Por su parte, mi primo Rodolfo Adame Hernández, que ha vivido en Ensenada, California, me mandó un correo con sus vivencias: “Cuánta verdad dices primo, mis mejores Navidades infantiles fueron en Acacio en compañía de la familia, ¡qué bonitos recuerdos! Gracias por rescatarlos de mi memoria”.

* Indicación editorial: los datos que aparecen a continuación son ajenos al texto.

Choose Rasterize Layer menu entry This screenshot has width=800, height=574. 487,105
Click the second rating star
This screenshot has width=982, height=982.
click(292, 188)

La siguiente reflexión me la compartió mi amigo, el joven Samuel Arroyo: “Cuánta razón tiene sobre la perdida de las costumbres. Me quedé sorprendido, porque desconocía la preparación del guajolote, no me imagino cómo se muere borracho. Y como usted bien puntualiza, ya no es necesario inyectarlo de vino, ya en sus venas había más que suficiente vino, ¡estaba embriagado! Me hace recordar mi antiguo empleo, en el bachillerato. El profesor y director es un apasionado de la buena cocina, como usted. En las posadas él preparaba los platillos fuertes, uno que me gustaba y que aprendí con él, fue la barbacoa de pozo. Desde hacer el pozo hasta taparlo con la misma tierra. Dentro de la enorme vaporera, pencas de maguey, mixiote y de más menjurjes. Toda la noche se la pasaba enterrada para el amanecer sacarla de su tumba temporal, resucitando el apetito de todos los profesores”.

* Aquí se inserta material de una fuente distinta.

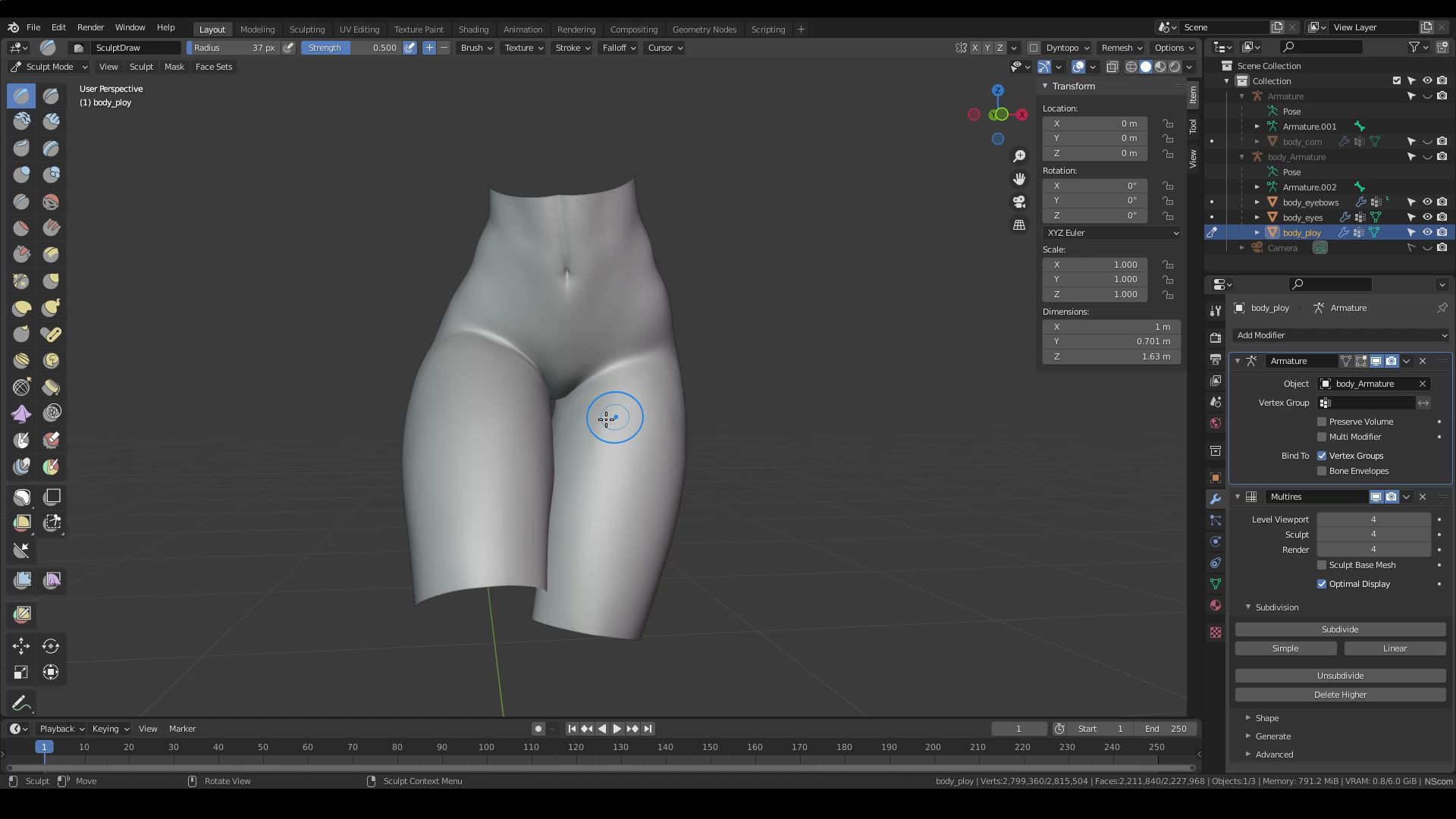Click the Transform tool icon in toolbar
The image size is (1456, 819).
tap(51, 672)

Entre las costumbres perdidas y las impuestas en el vestir por el mundo globalizado, hizo que se perdiera en las familias la práctica de confeccionar la ropa que usamos. Ahora los chavos sólo usan ropa de marca. Mi mamá, por ejemplo, a mis hermanas les hacía toda su vestimenta. En las revistas de moda veía el vestido, compraba la tela y procedía a elaborarlo. A mis hermanos y al que esto escribe siempre nos procesaba las camisas y las chamarras. Incluso los calzoncillos, que hacía de la tela de los costales de harina, y por aquello de las marcas a veces el “Hecho en México” quedaba en la parte posterior. Por eso alcanzaba el salario, pues no iba a parar todo al bolsillo de los fabricantes de ropa. Ahora hasta para colgar un cuadro en la sala de la casa se contrata a una persona, pues no saben usar un taladro o maniobrar un martillo.